Coping With the Know-it-all
In last week’s column I began a discussion of the know-it-all personality. That kind of person’s attitude often leads him to be narrow-minded and less willing to learn from experience. A boss or close family member like this can be especially difficult to deal with.
The first thing to remember is that it is highly unlikely that you can change the know-it-all. Setting this goal for yourself can be very frustrating, so your challenge is to learn how to deal with the person in ways that reduce conflict and communication difficulties.
Next, when dealing with a know-it-all personality, abstain from taking his or her behavior personally. Such a person’s behavior pattern is consistent with most anyone with whom he or she interacts.
Basically, there are two know-it-all types.

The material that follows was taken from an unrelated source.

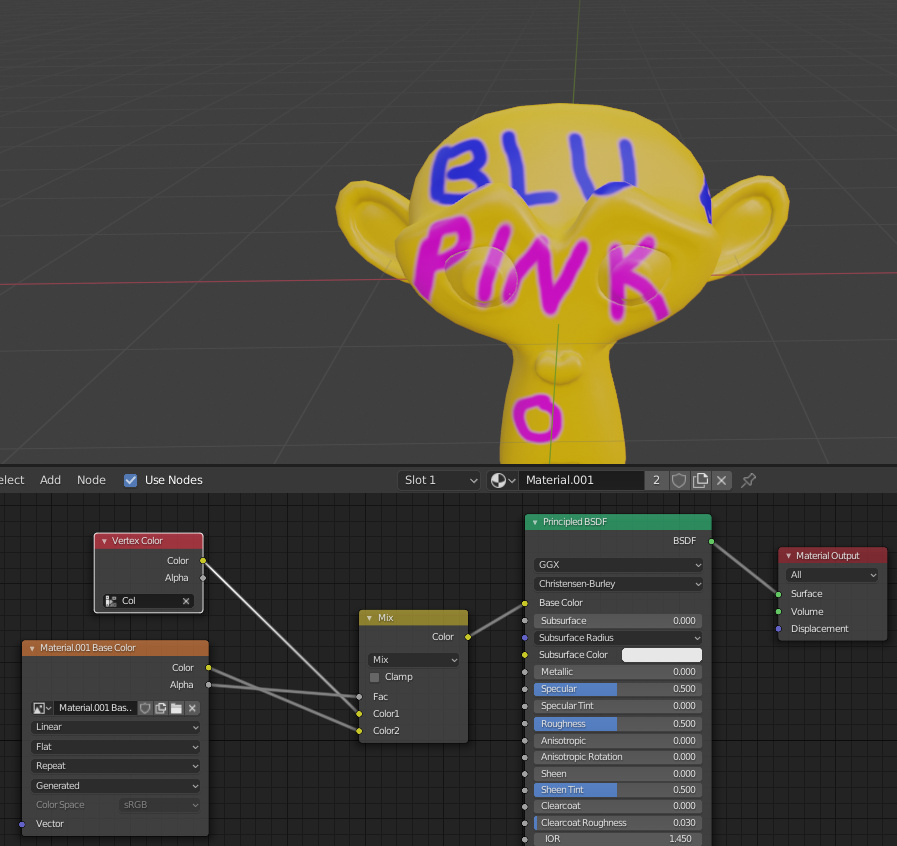Collapse the Principled BSDF node header
897x846 pixels.
coord(532,521)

One is the individual who thinks he knows it all but actually knows very little. The second type is the one who does, in fact, know a great deal about the subject at hand.

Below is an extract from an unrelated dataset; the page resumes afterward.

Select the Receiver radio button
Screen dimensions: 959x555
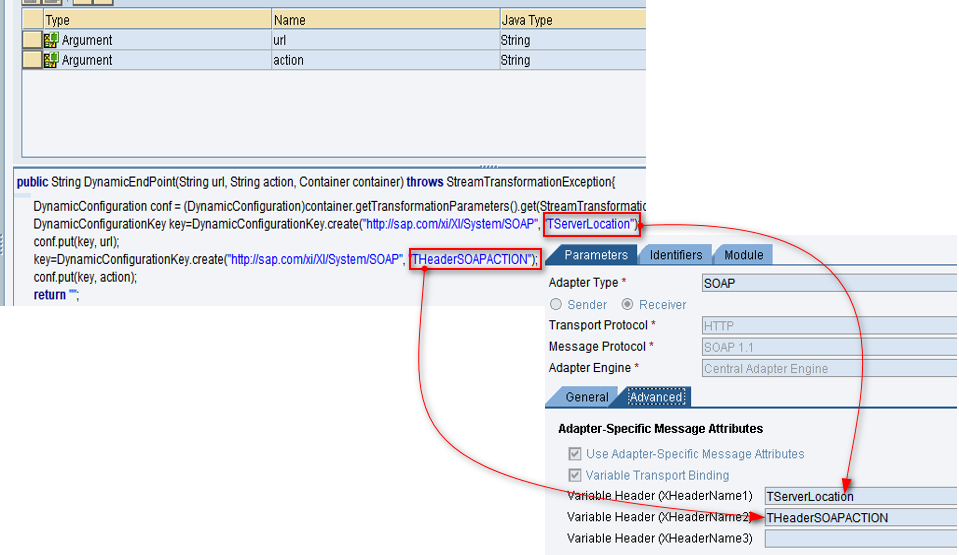[x=628, y=304]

You have to cope with each type differently.
If you are dealing with a person who knows little or nothing, you should soon learn to separate out any information he gives you. Develop a separate means for assessing the validity and reliability of his input.
This kind of person may possess a deficient ego and will attempt to use authoritative statements to bolster a poor self-concept.

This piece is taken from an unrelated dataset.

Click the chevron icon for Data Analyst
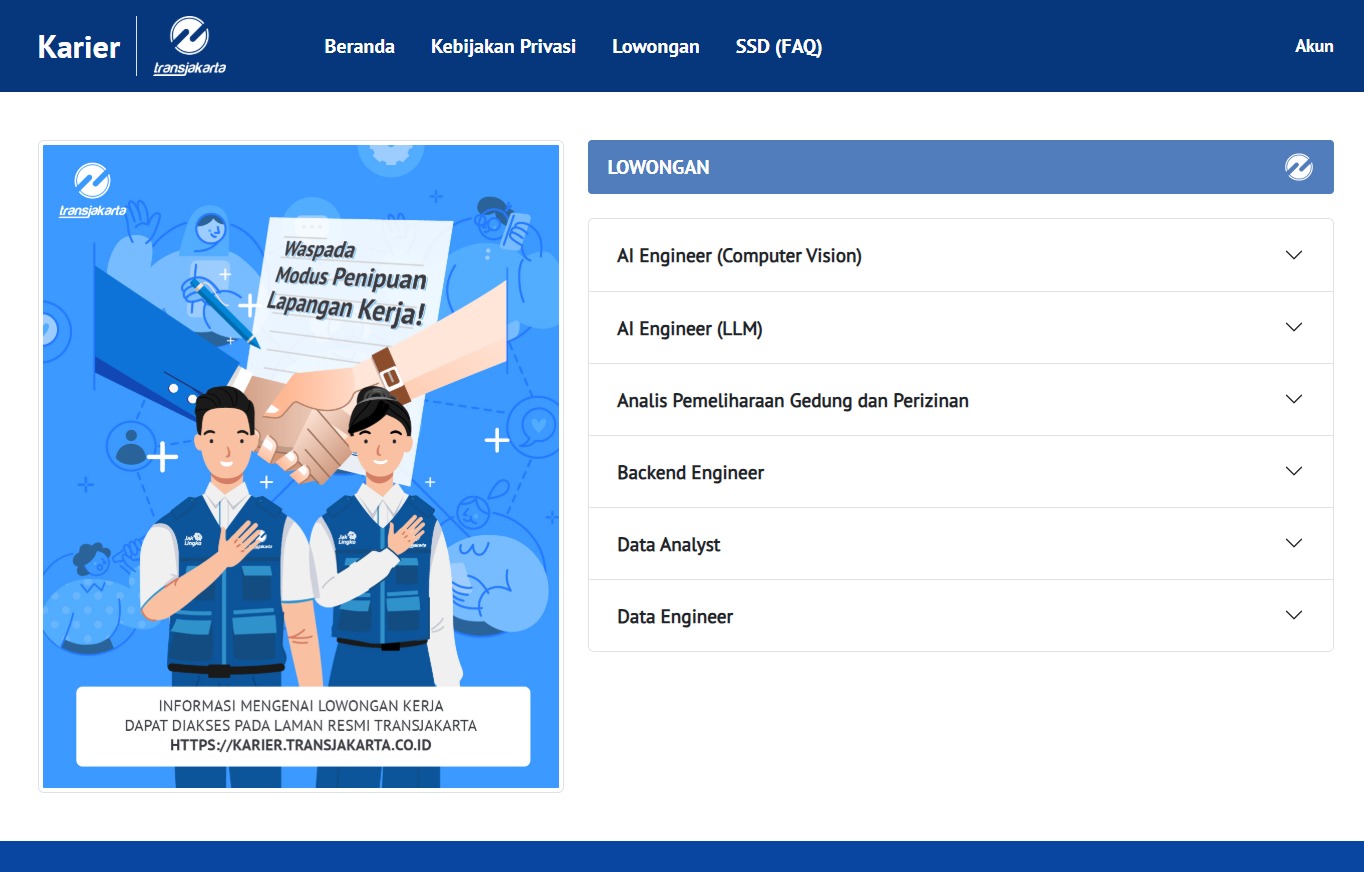Viewport: 1364px width, 872px height. [1293, 543]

Compassionate understanding goes a long way in coping with the know-it-all who knows little. Listening and letting him know you appreciate his comments may be helpful. You, of course, will keep in mind the source of your information.
Dealing with the know-it-all who does know a lot about a topic requires a different strategy. If you intend to refute or question this individual, be prepared to do your homework.
Actually, this person can be a valuable asset to your organization. He is usually ambitious and wants to carve a niche for himself. Your role will be to guide him into an area where he can be an authority who will bring strength to your group.
One strategy that can be useful with this person is to focus on “what” and “how” rather than “why” questions.
Why questions may be perceived as challenging the wisdom and knowledge of the know-it-all.
Finally, remember to be nice to know-it-alls. Giving them a simple thank you to their sometimes obnoxious behavior can be a good way to stem it.